[Exercise directions]
Identify all lines below that hold "computer" and collect them.

[Source records]
== Segment start ==

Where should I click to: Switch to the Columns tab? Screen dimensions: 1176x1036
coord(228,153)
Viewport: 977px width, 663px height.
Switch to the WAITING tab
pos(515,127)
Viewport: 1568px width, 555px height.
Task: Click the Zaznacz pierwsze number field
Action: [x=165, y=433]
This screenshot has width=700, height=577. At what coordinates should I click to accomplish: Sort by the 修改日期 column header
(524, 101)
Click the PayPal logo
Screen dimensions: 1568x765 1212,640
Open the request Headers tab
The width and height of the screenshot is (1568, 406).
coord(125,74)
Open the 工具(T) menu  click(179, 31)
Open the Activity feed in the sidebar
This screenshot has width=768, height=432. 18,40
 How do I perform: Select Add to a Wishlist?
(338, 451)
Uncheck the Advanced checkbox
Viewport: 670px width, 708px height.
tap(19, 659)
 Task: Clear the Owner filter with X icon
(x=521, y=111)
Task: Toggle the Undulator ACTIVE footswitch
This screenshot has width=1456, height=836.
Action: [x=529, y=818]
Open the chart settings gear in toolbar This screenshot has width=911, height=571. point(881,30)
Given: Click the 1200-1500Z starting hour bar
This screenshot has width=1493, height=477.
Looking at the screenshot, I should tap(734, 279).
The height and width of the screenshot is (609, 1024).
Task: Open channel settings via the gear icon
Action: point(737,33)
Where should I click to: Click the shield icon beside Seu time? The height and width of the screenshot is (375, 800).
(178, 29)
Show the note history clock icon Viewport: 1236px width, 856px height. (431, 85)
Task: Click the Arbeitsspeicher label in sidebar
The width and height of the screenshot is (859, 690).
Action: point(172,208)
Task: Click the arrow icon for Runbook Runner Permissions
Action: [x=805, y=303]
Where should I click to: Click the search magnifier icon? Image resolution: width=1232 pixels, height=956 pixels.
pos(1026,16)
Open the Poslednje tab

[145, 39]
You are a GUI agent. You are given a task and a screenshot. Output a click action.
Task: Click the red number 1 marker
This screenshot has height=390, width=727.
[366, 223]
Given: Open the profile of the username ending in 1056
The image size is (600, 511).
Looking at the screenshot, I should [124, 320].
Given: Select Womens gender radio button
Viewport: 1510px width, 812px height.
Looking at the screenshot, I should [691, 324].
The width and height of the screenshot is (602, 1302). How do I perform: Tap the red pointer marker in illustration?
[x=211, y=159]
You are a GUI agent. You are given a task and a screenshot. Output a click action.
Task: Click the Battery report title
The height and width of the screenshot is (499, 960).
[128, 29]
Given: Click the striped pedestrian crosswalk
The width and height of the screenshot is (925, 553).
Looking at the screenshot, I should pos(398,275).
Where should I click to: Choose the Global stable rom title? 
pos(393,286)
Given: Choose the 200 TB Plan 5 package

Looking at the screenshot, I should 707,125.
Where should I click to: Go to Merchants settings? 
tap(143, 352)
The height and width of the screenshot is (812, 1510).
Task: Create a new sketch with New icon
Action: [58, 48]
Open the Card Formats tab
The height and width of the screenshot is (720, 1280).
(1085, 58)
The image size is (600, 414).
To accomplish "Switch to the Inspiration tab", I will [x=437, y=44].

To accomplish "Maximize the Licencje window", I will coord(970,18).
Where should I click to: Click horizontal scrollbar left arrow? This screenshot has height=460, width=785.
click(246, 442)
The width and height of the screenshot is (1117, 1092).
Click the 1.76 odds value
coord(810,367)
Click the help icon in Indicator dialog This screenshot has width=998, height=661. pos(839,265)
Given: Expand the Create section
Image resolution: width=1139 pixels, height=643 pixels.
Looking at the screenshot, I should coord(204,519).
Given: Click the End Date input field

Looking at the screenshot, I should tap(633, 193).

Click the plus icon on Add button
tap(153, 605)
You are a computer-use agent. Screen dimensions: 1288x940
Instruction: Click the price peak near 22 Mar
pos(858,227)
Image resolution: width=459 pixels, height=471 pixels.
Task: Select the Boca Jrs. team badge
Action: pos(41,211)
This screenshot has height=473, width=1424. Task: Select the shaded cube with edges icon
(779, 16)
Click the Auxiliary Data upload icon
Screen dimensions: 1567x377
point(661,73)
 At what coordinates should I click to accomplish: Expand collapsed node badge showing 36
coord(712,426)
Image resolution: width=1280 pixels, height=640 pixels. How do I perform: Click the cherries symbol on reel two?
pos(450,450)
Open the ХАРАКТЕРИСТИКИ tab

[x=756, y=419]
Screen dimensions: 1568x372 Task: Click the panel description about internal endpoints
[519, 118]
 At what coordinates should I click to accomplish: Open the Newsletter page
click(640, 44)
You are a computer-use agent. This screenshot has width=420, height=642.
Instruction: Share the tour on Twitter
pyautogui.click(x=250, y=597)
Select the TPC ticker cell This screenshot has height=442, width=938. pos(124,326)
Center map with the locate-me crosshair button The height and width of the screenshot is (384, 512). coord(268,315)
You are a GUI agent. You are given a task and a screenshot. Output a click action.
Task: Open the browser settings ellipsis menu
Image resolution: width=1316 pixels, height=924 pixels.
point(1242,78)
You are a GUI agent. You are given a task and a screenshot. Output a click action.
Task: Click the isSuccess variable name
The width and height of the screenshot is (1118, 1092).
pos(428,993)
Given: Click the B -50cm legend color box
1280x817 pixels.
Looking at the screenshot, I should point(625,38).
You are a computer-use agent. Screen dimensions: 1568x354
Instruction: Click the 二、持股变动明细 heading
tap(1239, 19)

== Segment end ==

[Completed task]
You are a computer-use agent. Screen dimensions: 1288x940
You are a computer-use agent. This screenshot has width=420, height=642.
You are a computer-use agent. Screen dimensions: 1568x354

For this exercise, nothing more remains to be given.